Transition team members praised Harp as a compassionate leader keen on equalizing opportunity for the city’s residents. Joyner, who developed the Yale Child Study Center’s School Development Program after nearly two decades spent teaching in the New Haven Public Schools, said the mayor-elect has the power to “help level the playing field for our community.” He said her message of inclusion has personal significance for him, having grown up in the South when there was still a racial “pecking order in American society.”

Some members of the transition team recounted extensive ties to the mayor-elect. Attorney Tamiko Jackson said she attended Harp’s wedding, and former Ward 7 Alderwoman Esther Armmand recalled how Harp mentored her when both served on the New Haven Board of Aldermen. Others, including Jim Segaloff, attorney and former chairman of the city’s Civil Service Commission, lack personal ties to Harp but said they were drawn to her vision for the city and respect her 20 years of service as a state senator.

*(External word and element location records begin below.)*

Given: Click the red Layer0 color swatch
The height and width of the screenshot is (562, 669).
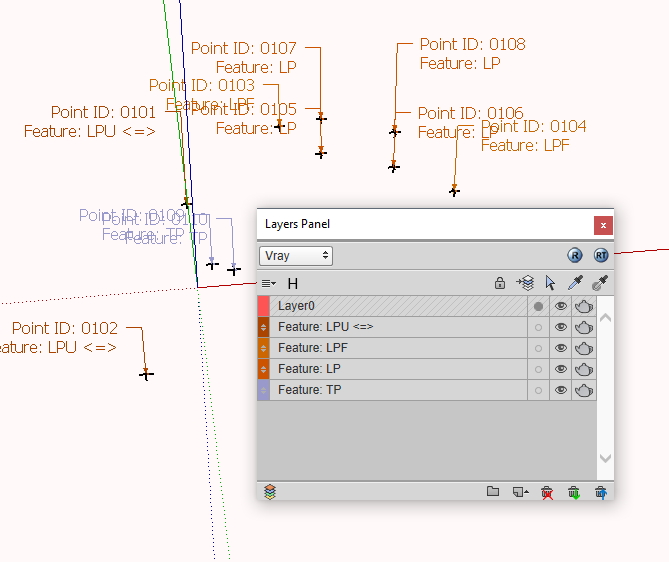Looking at the screenshot, I should [x=264, y=306].
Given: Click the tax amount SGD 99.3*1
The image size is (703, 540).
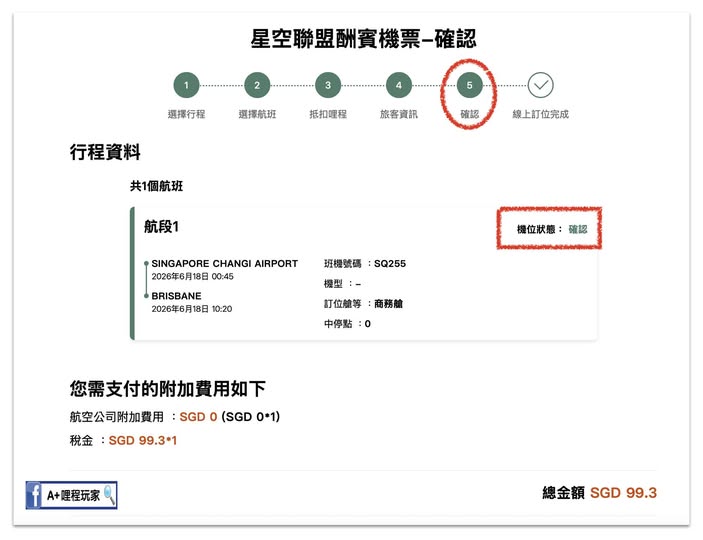Looking at the screenshot, I should point(143,440).
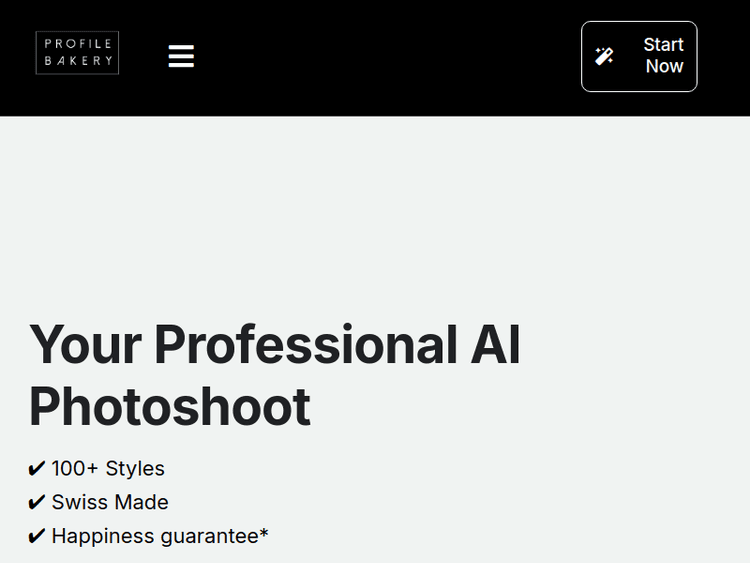This screenshot has width=750, height=563.
Task: Click the word Photoshoot in the headline
Action: [170, 407]
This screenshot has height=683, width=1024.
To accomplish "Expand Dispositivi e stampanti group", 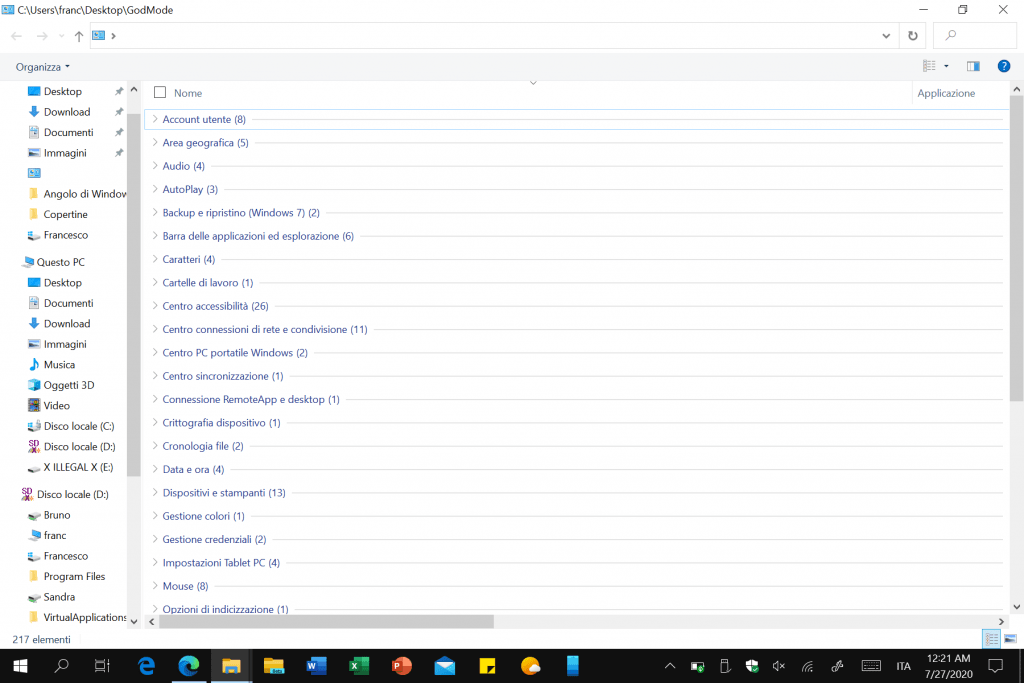I will point(155,493).
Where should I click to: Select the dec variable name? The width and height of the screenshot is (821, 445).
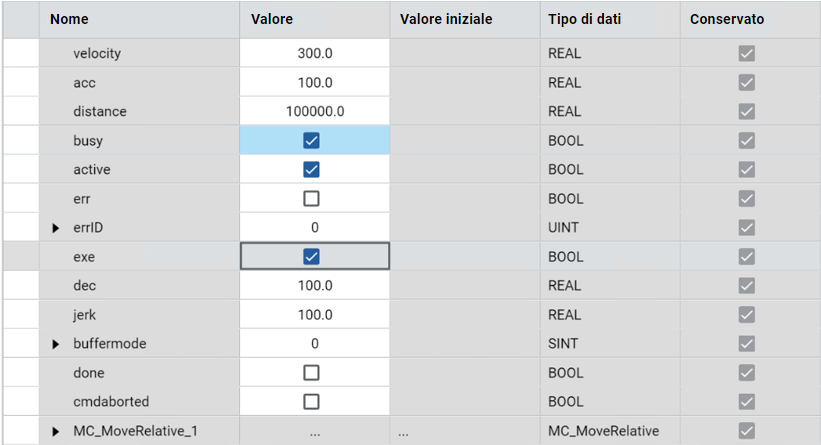pos(85,286)
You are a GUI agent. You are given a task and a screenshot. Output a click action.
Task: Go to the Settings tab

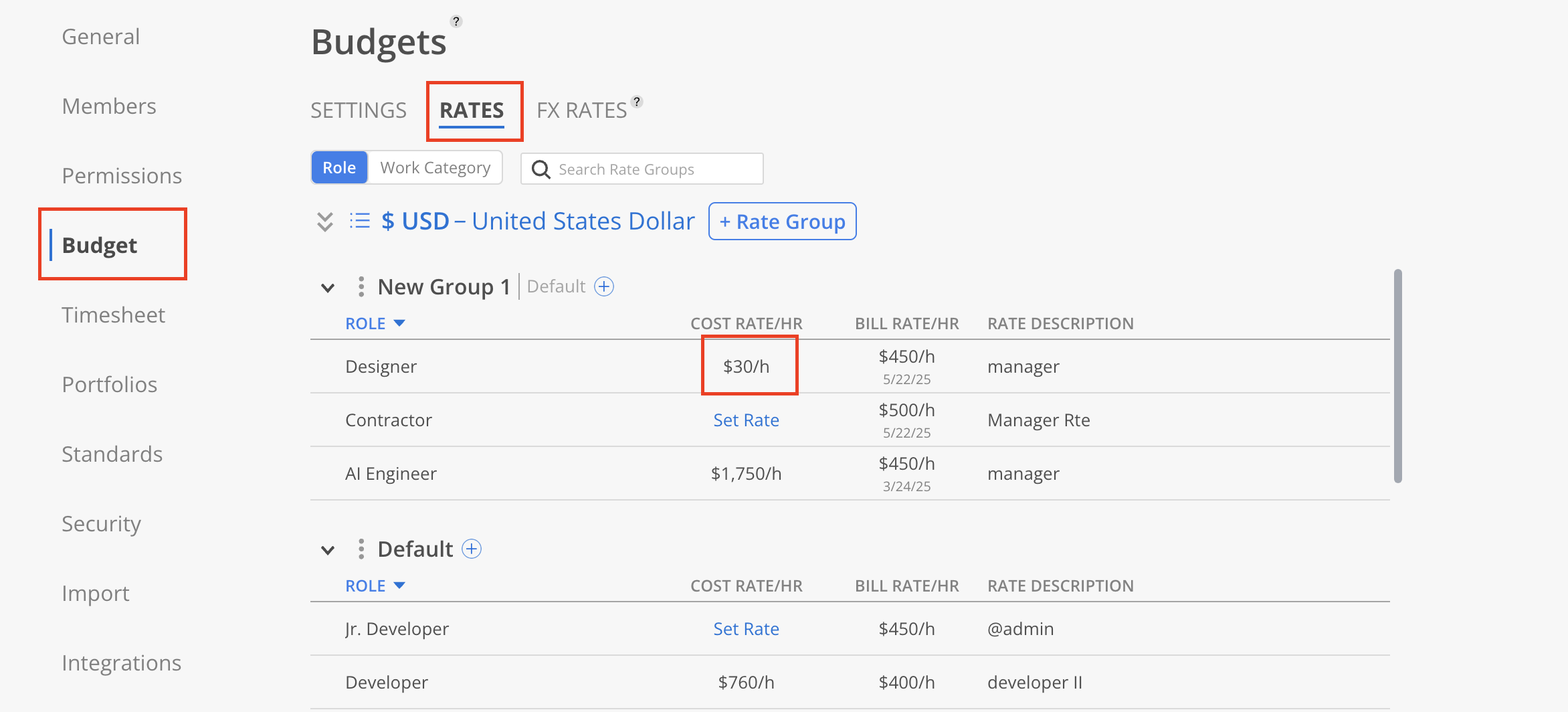[359, 110]
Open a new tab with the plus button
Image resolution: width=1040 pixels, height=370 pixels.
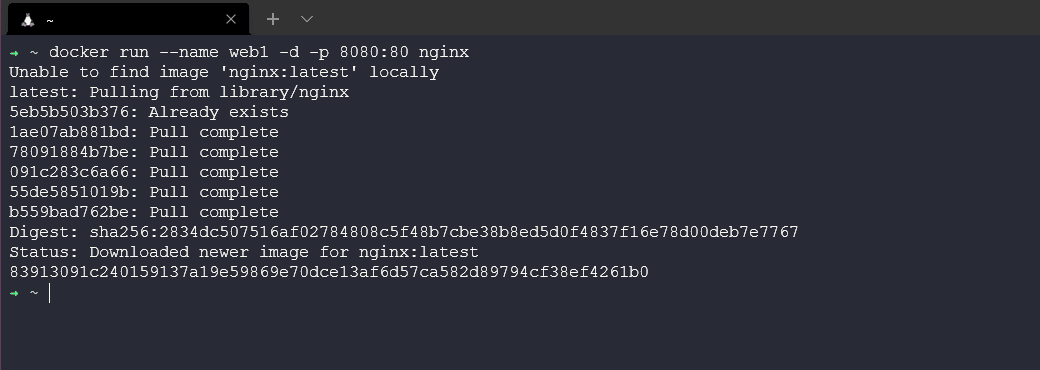[273, 19]
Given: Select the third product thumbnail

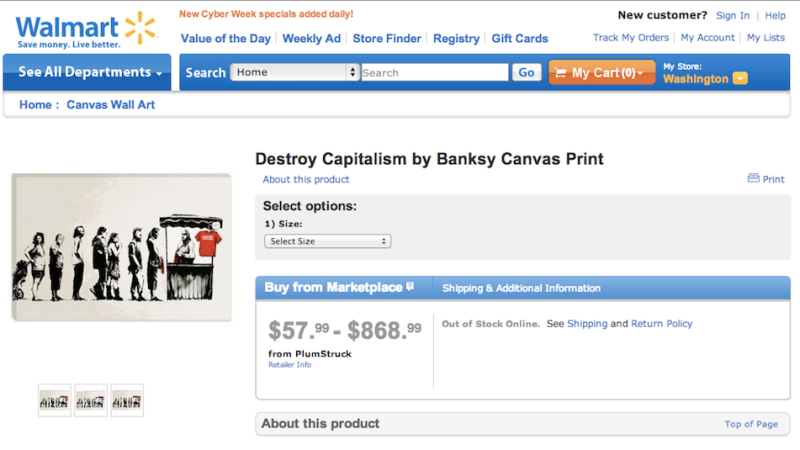Looking at the screenshot, I should (x=127, y=400).
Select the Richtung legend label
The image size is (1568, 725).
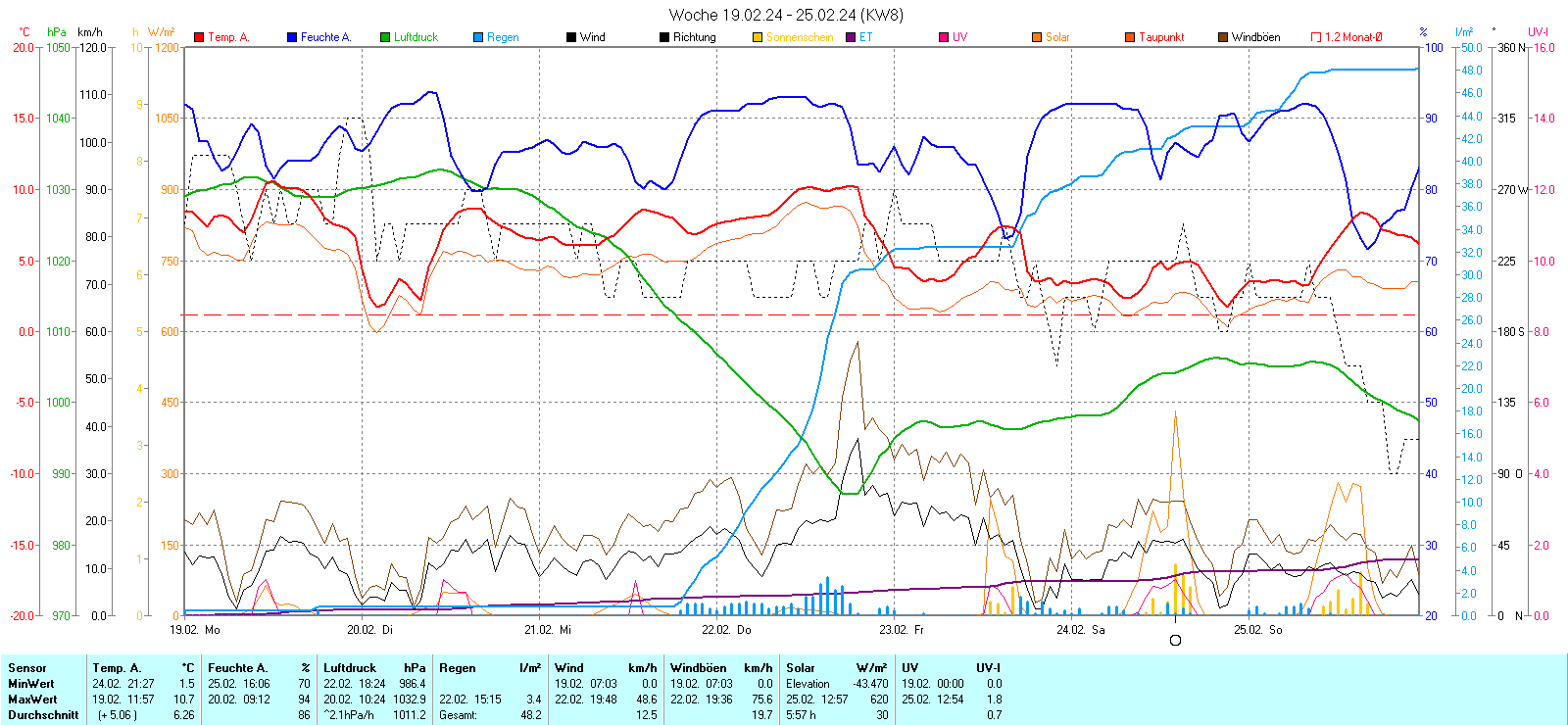694,37
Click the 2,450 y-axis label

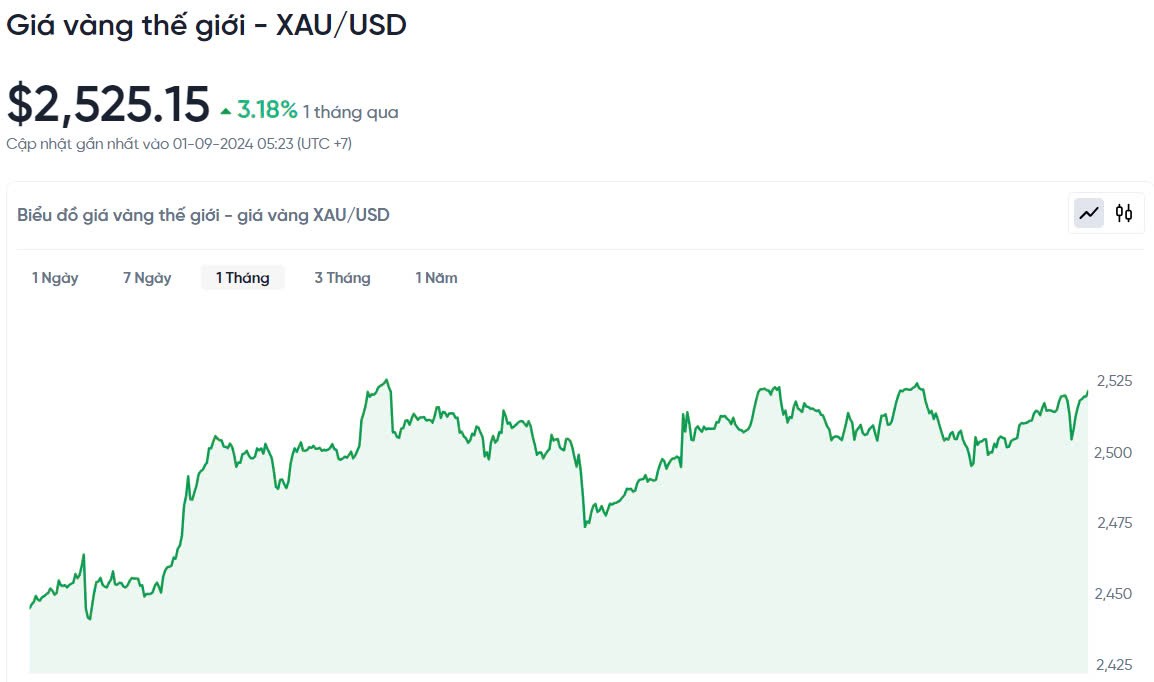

“I’m one of the people who didn’t grow up here; I came here as one of those obnoxious Yalies” said Angel Fernandez-Chavero ’85, a Fair Haven activist and political and management consultant, commenting on the high concentration of Elm City natives in the group.

Other transition team members are: La Voz Hispana publisher Norma Rodriguez-Reyes, state Commission on Human Rights and Opportunities member Alix Simonetti, statewide political staffer Rick Melita and Bill Carbone, former executive director of Connecticut’s Court Supportive Services Division.